Q3-performance of LaytextLLM_zero: The strong performance is primarily due to the interleaving of bounding box tokens with text, along with other design elements such as LNTP and SSFT. Additionally, the use of synthetic data from LayoutLLM, including DDD and layout-aware SFT, also contributes to training LayTextLLM_zero.
We kindly request your acknowledgement of our reply, and are welcome to further discussions for your questions and concerns. We would be fully appreciated if you would consider to improve the rating. We look forward to your response.
Dear Reviewer uyfs,
We sincerely appreciate the time and effort you've dedicated to reviewing our work. As the discussion period is drawing to a close, we kindly request your acknowledgment of our reply. We value your insights and would be grateful if you could join the discussion to clarify any remaining questions or concerns. Your input is highly valued, and we would greatly appreciate it if you could consider improving the evaluation after reviewing our responses.
Thank you very much for your consideration.
Sincerely, The Authors
Thank you for your answers, which have clarified a number of points. I'm going to raise my score.
Thank you very much for the positive feedback and for updating your rating. We greatly appreciate your thoughtful and constructive comments. We are committed to incorporating all of the clarifications you suggested in the final version of our paper.
Dear Reviewers,
We sincerely appreciate the time and effort you've dedicated to reviewing our work. We are grateful for the recognition of the novelty and performance improvements acknowledged by all the reviewers. Due to the rush in finalizing the writing, some aspects may have caused confusion and misunderstanding. We have addressed these issues in our rebuttal and provided further elaboration.

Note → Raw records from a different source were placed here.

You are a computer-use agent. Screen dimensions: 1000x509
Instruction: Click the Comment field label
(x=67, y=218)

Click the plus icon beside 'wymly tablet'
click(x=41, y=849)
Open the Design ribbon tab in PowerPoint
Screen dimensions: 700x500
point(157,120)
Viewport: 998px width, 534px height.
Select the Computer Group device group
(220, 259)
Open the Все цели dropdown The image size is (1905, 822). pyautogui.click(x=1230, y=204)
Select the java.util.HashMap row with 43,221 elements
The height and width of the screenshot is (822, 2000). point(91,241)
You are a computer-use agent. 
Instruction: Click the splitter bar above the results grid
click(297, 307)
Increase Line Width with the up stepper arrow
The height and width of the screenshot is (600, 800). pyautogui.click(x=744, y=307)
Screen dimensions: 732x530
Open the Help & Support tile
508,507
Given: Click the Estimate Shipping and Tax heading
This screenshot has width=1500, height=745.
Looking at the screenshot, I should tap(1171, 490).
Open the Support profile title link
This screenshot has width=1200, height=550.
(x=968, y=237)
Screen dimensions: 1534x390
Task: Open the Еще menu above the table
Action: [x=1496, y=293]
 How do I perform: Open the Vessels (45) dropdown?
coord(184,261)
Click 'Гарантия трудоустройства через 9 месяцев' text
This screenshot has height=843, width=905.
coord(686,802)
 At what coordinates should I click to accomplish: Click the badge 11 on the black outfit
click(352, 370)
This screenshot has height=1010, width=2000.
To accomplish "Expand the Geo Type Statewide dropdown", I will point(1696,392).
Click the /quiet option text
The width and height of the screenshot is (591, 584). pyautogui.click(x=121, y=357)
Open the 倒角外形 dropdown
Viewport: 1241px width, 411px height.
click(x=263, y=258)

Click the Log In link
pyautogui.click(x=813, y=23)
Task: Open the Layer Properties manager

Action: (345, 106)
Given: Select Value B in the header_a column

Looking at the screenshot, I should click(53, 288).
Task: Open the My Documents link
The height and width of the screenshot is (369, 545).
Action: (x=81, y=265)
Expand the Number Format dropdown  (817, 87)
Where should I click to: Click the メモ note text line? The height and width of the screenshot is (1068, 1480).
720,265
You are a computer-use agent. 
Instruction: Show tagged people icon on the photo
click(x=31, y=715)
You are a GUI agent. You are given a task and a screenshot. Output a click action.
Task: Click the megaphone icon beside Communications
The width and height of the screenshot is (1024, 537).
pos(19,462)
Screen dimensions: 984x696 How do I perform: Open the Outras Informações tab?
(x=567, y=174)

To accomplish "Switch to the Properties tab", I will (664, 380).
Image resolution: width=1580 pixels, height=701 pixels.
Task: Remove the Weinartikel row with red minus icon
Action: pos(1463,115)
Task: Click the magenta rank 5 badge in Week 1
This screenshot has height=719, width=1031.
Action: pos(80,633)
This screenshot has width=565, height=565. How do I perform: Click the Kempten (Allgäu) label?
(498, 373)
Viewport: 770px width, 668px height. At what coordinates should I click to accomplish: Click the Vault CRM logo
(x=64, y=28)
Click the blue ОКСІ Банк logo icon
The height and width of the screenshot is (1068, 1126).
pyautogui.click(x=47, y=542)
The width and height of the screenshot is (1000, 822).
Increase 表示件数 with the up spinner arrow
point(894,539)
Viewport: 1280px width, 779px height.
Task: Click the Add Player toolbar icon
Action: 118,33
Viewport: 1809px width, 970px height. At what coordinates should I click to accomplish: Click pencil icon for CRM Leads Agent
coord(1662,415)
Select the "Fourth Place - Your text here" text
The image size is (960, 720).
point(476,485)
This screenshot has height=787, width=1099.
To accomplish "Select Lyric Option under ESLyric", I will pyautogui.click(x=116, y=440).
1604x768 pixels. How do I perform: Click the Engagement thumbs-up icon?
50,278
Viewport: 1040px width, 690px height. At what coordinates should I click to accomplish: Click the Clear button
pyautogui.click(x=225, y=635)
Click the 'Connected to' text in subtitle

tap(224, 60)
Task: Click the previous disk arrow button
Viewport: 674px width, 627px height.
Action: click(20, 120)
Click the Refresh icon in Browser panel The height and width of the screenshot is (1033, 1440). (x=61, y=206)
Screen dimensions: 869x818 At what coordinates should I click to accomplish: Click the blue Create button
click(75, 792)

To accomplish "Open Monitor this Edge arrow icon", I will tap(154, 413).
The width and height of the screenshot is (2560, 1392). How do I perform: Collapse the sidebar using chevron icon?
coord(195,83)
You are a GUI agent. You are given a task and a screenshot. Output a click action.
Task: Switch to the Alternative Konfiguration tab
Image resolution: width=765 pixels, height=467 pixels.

As the discussion period is drawing to a close, we kindly request your acknowledgment of our reply. We are open to further discussions to clarify any remaining questions or concerns. We would greatly appreciate it if you could consider improving the evaluation after reviewing our responses.
Thank you very much for your consideration.
Sincerely, The Authors
The paper proposes interleaving spatial layouts with textual data through embeddings within a Large Language Model (LLM). The experiments demonstrate enhancements in Key Information Extraction (KIE) tasks and Visual Question Answering (VQA) tasks. We appreciate the responses from the authors and the discussions with reviewers.
However, the work could be enhanced by addressing the following points:
- The paper should include more detailed discussions and analyses concerning the introduction of layout embedding (SLP). It is crucial to delve deeper into why this embedding significantly boosts performance. For instance, questions about the robustness of the embedding representation derived from layout coordinates should be explored. Given that document layouts can vary significantly across different types, and even within the same type of documents, it is important to assess whether changes in layout (e.g., scale) impact performance.
- The potential influence of OCR results on the comparative analysis needs further examination as also pointed out by reviewers. The discussion on fair comparisons in the experimental section should be expanded. It is necessary to conduct more thorough discussions and analyses to determine whether these improvements are attributable to differences in base models or if they stem from the inclusion of "layout coordinates" as a critical feature in these tasks.